*** Data for analysis ***
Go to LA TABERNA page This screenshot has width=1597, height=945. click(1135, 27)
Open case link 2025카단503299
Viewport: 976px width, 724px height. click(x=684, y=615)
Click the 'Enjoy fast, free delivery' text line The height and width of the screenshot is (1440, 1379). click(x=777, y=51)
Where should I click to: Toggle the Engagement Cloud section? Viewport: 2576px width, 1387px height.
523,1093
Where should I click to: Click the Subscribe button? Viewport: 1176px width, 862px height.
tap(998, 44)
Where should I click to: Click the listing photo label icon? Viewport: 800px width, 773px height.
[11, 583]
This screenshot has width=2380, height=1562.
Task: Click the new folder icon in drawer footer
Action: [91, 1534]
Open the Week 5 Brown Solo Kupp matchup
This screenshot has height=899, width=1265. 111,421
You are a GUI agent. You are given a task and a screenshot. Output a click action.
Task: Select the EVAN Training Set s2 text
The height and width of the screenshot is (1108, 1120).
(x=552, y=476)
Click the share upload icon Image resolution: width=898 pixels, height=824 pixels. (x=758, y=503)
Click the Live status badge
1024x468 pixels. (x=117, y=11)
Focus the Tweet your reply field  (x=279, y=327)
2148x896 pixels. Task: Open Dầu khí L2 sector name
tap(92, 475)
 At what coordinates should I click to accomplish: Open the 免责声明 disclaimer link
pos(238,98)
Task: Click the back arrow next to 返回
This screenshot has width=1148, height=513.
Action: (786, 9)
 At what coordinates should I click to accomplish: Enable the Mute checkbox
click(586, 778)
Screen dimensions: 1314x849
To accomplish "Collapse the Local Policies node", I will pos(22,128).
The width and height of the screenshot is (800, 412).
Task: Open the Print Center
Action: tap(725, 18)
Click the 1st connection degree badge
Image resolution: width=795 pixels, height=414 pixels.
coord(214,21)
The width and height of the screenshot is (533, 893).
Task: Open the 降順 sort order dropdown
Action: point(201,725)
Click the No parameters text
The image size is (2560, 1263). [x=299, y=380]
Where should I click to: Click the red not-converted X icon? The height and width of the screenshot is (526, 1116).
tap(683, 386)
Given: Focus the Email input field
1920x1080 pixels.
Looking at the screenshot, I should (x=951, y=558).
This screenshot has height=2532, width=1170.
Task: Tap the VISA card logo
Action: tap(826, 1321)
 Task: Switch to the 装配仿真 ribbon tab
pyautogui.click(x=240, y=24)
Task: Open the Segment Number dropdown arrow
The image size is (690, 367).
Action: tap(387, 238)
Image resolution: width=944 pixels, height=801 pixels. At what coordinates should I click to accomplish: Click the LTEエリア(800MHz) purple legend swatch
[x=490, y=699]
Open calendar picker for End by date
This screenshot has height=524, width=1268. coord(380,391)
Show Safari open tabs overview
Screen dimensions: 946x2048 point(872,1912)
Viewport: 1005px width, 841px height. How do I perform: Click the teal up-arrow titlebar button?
*** End of Data for analysis ***
▶ What to do:
Every line above that holds the word "arrow" is to be found and copied.

▶ Reply to the exercise:
Task: Click the back arrow next to 返回
Task: Open the Segment Number dropdown arrow
Viewport: 1005px width, 841px height. How do I perform: Click the teal up-arrow titlebar button?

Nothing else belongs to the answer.